Maverick is suing on the grounds that Washington's implementation of IGRA creates a monopoly and also violates the Constitution's equal protection clause because it is racial discrimination.
Persson's own tribe, the Shoalwater Bay Indian Nation, though not named in Maverick's lawsuit, filed a brief to have the case dismissed. In February 2023, US District Judge David Estudillo agreed with the tribes, writing, “As the Tribes note, such relief threatens not only tribal revenue and contracts, but also tribal and non-tribal employment and other businesses, which Shoalwater asserts is a matter of sovereign authority.”

Immediately following the ruling, Maverick appealed the ruling. Persson stated his intent to appeal all the way to the Supreme Court, if needed, adding that he has the resources to do so. Maverick's appeal is on the docket of the U.S. Court of Appeals, Ninth Circuit, with final briefs due in July 2023. A Supreme Court ruling on the case could reach far beyond Washington state, including Florida, where there is a similar sports betting law that favors the Seminole Tribe.

==Poker==

Persson has played poker in his spare time since he was in college, specializing in cash games rather than tournament-style poker. In recent years, he has actively sought to participate in televised poker matches and social media to build his Maverick Gaming brand, claiming it could boost his company's value from 6–8 times revenue to 8–10 times revenue. Persson has said the brand-building process on social media has given the false impression that he is always playing poker when, in fact, he only plays a few times per month.

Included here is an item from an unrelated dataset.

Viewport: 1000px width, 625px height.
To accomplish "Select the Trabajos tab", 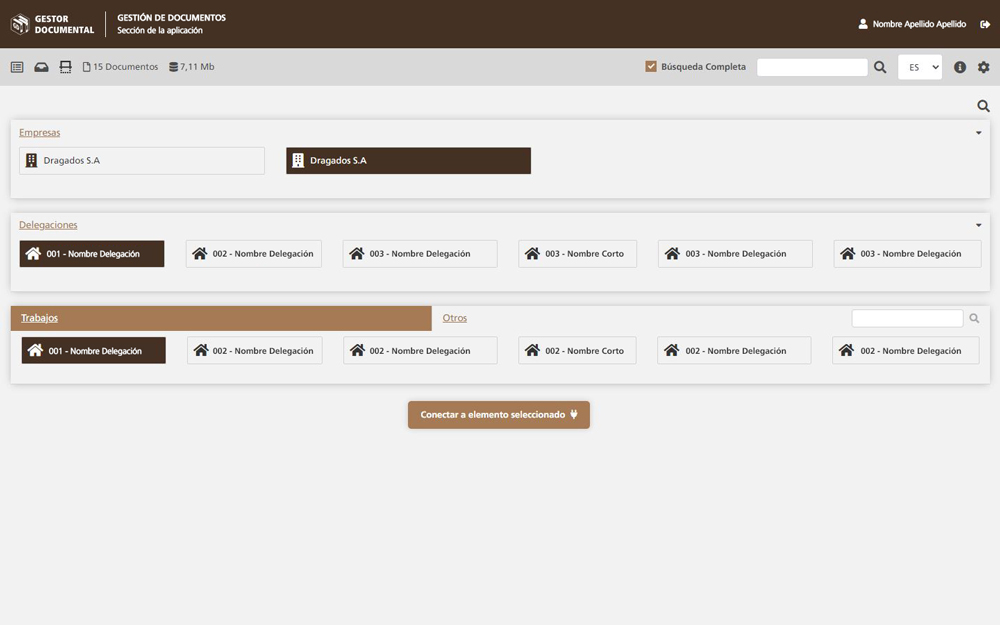I will click(x=39, y=318).
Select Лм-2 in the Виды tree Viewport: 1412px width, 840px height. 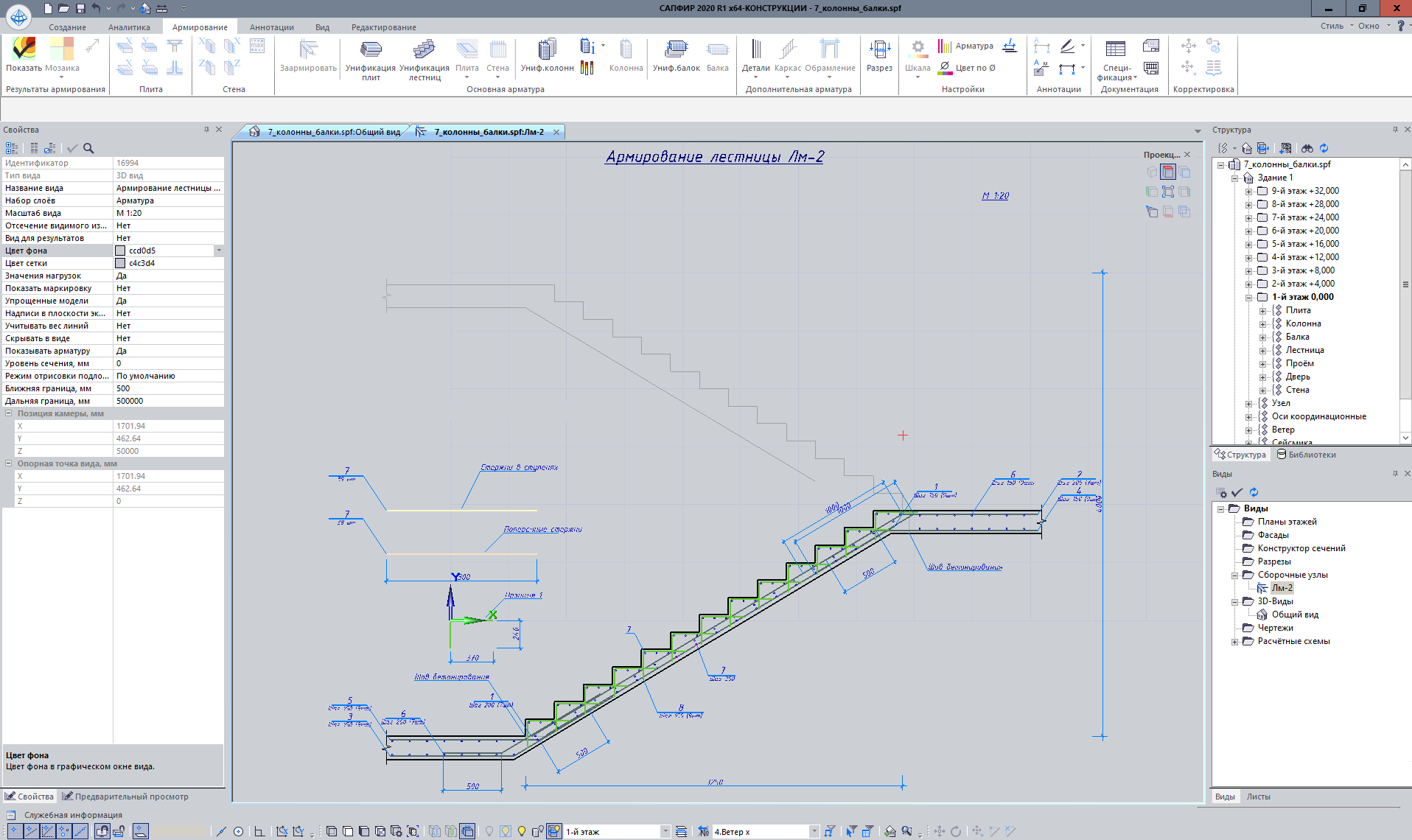pos(1282,588)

On February 22, 2023, Persson participated in a match that resulted in the largest pot in U.S. televised poker history. The PokerGO No Gamble, No Future cash game featured Persson and Patrik Antonius, who took the record $1,780,000 pot, surpassing the previous record of $1,158,000 on Hustler Casino Live. Persson has appeared in all four seasons of No Gamble, No Future.

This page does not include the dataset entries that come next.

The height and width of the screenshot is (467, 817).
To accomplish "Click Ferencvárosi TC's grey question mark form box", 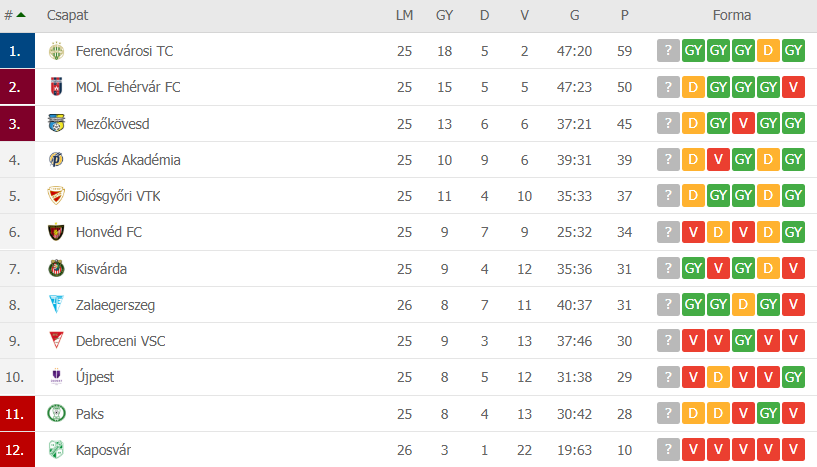I will click(668, 51).
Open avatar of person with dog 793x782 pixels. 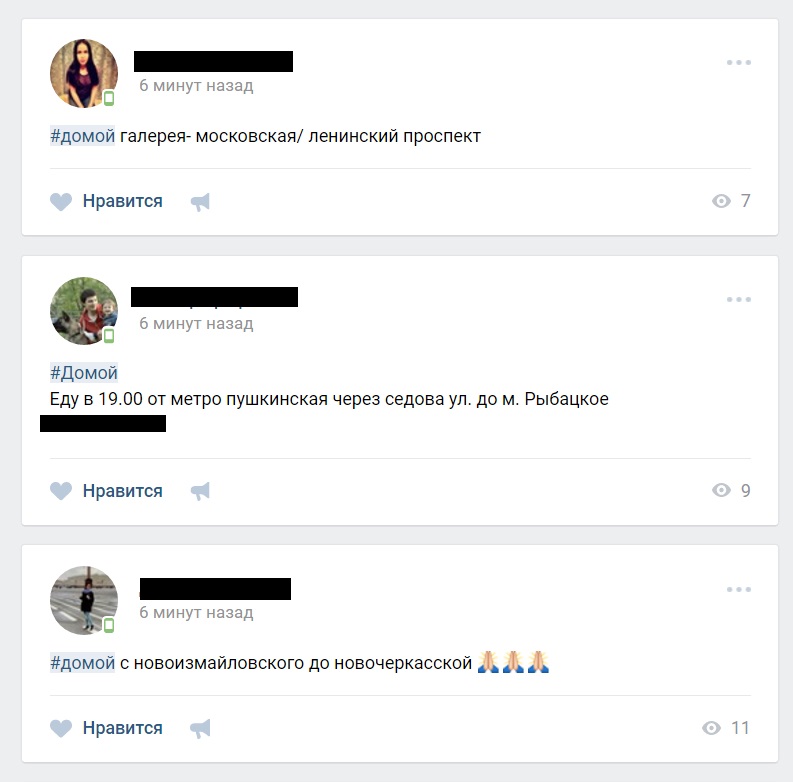coord(84,311)
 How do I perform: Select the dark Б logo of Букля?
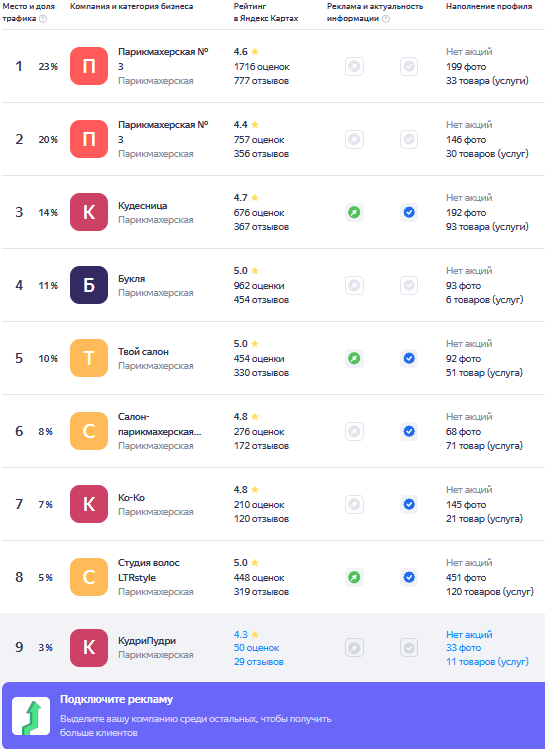point(89,285)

Persson has played since Season 9 of High Stakes Poker Persson also played on Season 11, including the first-ever High Stakes Poker livestream.

In May 2023, Persson played Daniel Negreanu in Round 1 of High Stakes Duel 4. Negreanu defeated Persson to claim the $100,000 prize pool, and Persson opted out of the Round 2 rematch.

==Personal life==

Persson is married and has four children. He and his wife and sons live in the Las Vegas area. He has two daughters from an earlier marriage.